Coat and Bag: Vintage, Dress: Kain, Shoes: M&S, Sun Glasses: H&M, Neckpiece: ASOS
Images by Agata Bosak
This coat represents both the glamour and the horror of an era long past. Coats like these were a must-have for all who didn’t want to freeze. Size and weight didn’t matter at the time. And, lemme-tell-ya, this thing weighs more than I do. Yes sir, make it two seats on that Ryanair flight.
If you happen to pop to Vilnius in winter, you will still see the older generation rocking similar coats like there’s no tomorrow. That’s mainly because they last a lifetime. And longer. I love my grandma’s one and I wear it everytime I go back to Vilnius in winter.
Speaking of popping over to Vilnius, I have decided to take part in GiffGaff’s international campaign – the top things to know when visiting my hometown. There are two reasons for this. One – GiffGaff promised to woo me with a goodie bag of stuff from Lithuania, and I am so damn curious about what they will put in there; two – I have read so many negative things about my country being full of rude bullies, boring places, skinheads, poverty and ugliness. That’s just not true. Every country has its demons but let’s not forget about the elements that make those who visit and those who live there alike feel closer to God. Be it architecture, traditions, festivals, food, people – every country has that one thing that makes it an exclusive experience. So, here are some things you need to tick off your list not only when in Vilnius but generally in Lithuania:
1. Lithuanian black rye bread. It has a special place in my heart and in the hearts of the majority of expats. I swear it has a soul. And just wait until you have it fried with garlic as a sider to beer. Crisps, buh-bye. Also, that sexy summer dress you’ll try to fit into after having a ton of that fried bread, buh-bye. Another plate of this stuff? Come to mama.
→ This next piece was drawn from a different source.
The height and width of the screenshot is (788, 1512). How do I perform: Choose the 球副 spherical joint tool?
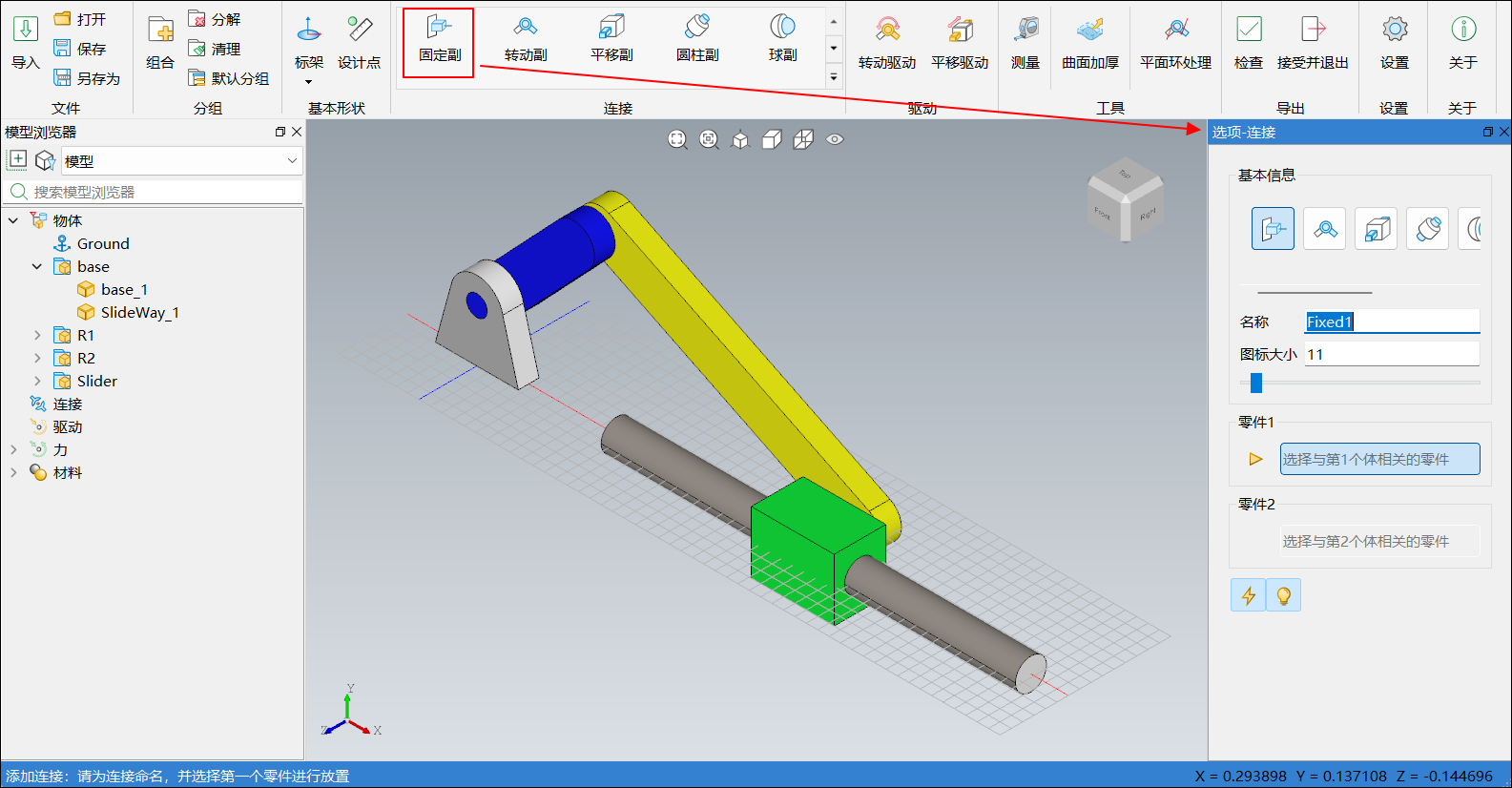782,38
2. Beer. Have a pint and find yourself booking another flight to Lithuania, just for the beer.
3. St Ana’s Church. If Napoleon wanted to place it on the palm of his hand and take it away (historical fact, mind you), you will be impressed too.
4. Trakai Castle. Take a 25 minute train down to Trakai town and visit the castle. After some serious touristing make sure you go to a local place and taste some national Karaim cuisine – I am talking about some crazy tasty kibinai, ya’ll!
5. Medieval Festival. Also held in Trakai Castle, you can experience how life went in medieval times. An excuse to dress up as a knight or a maiden. I’d sooo dress up as a knight. This year it will take place in June.
6. Pilies Street Market. A mecca for hagglers. Amazing amber jewellery and linen clothes for reasonable prices if you are good at haggling, that is. See awesome traditional clay or wooden décor pieces and even kitschy soviet era accessories – a Lenin matryoshka anyone? – up and coming designers hang out there too.
7. Sakotis (sometimes known as bankuchin). Traditional Lithuanian cake made of egg that looks like a Christmas tree, but is delicious all year round, baby!
8. Zeppelins (cepelinai). Meat-lovers, start drooling, the combo of meat, fat and potatoes has never tasted THIS good.
9. Gedimino Tower. Go to the roof top and see Vilnius from above. A peaceful and touching experience.
10. Palanga. If you feel like taking a 4 hour-ish bus ride from Vilnius, go to Palanga. A super cute seaside resort with sandy beaches by the Baltic Sea. Wave jumping in Palanga used to be my personal summer hobby.
Actually, this is me just glancing over all the awesomeness, there’s so much more to experience in a country that is just under 3 million people. If you time your stay with a festival or event, be ready to get those DSLRs out – celebrations such as Uzgavenes (Pagan fest, a bit like Mardi Gras), Jonines (Midsummer) or Kaziuko Muge (spring crafts fair) are truly golden photo ops.